Ogni lustro riscrivo, con le modifiche e gli aggiornamenti del caso (oggi quello di Matteo Messina Denaro), lo stesso Cameo. Visto l’insuccesso dei precedenti, provo a dargli un taglio giocherellone.
Il dibattito sulla libertà fra sostenitori (classi alte e colte) del Ceo capitalism e loro avversari (la Plebe, cioè le classi medie-povere) procede stancamente, con però l’ovvio successo mediatico dei primi, possedendo essi tutti i media che contano.
La vita (lunga) mi ha insegnato una cosa che la politica ha poi certificato: “Quando una legge, una norma, non trova più applicazione, perché tutti la disattendono, il comportamento, in precedenza illegale, diventa di fatto legale, quindi è ovvio che venga legalizzato”. Questa soluzione, tipica dei regimi liberaldemocratici in totale disfacimento (com’è il nostro), può essere realizzata con leggi ad hoc, con sentenze di magistrati, facendo legiferare i media di regime, etc. etc., il cui risultato comunque è scritto.
E’ già successo nel caso del divorzio, dell’aborto, della droga. Il prossimo sarà quello delle intercettazioni? Ormai è diventato un inestricabile gomitolo di illegalità d’ogni genere, illegalità che vengono poi normalizzate nel momento in cui si trasferiscono sui media, in Parlamento, in Europa, diventando, di fatto, lotta politica perenne. Ora i destri credono di essere andati al potere, e quindi comandare, si accorgeranno presto che è una finzione, e dovranno adeguarsi al sistema.

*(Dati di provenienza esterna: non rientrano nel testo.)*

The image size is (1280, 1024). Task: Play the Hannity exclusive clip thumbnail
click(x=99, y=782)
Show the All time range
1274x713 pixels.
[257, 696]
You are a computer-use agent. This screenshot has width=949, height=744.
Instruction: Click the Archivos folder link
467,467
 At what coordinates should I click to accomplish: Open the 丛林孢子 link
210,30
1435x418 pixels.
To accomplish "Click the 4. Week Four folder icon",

Per un quarto di secolo i destri hanno blaterato contro le intercettazioni, quando pensavano di essere al potere, hanno fatto decreti, disegni di legge, feroci battaglie mediatiche, alla fine nulla successe. Quando nel 2011 tornarono (non con il voto, ma con un aiutino esterno) al potere i sinistri, prima con i loro quattro cavalieri dell’Apocalisse e il nulla dei giallo-verdi-rossi, poi con il “leader mito”, ricominciò la sceneggiata precedente, con il ruolo dei buoni-cattivi semplicemente invertito.
Personalmente, trovo fastidiosi questi “Barbari radical chic del risentimento” (copyright di Harold Bloom) ma una loro frase: “male non fare, paura non avere”, coglie un’indubbia saggezza popolare. E’ vero, una persona perbene nulla teme. Se si ritiene che la sicurezza sia più importante della libertà, però lo si dica, e si scelga una nuova strada, che sia però garantista per tutti.
Promulghiamo una legge erga omnes, cioè a valere dal Presidente della Repubblica, ai magistrati, ai giornalisti, ai supermanager, ai mafiosi, al pastore sardo, possessori di un cellulare o di un fisso. Si intercetti tutti, a tappeto, infilando il trojan ovunque, registrando in automatico, tutte (proprio tutte, nessuna esclusa) le conversazioni degli italiani. Poi queste siano nella sola disponibilità della Presidenza della Repubblica. Questa le consegnerà, quando richieste, ai magistrati interessati, agli avvocati difensori, che ne risponderanno penalmente.
Sia chiaro nulla di nuovo, questa idea (escludendo però i gerarchi del regime) è già operativa in Cina che ci ha aggiunto (buon peso) la face recognition e le telecamere in ogni luogo. Colà ci sono già modalità per classificare i cittadini “buoni” e gli “ancora non buoni”, in base alle intercettazioni vocali e visive. La Cina di Xi Jinping (Silicon Valley e il WEF sognano altrettando tacendo) ha definito un principio universale del mondo futuro: “Se vuoi comandare intercetta tutti, spia tutti, elemina le elezioni o almeno il suffragio universale”.
Mi immagino, nell’ultimo girone dell’Inferno, il vecchio Adolf mentre osserva, ghignando, il mondo che aveva sognato.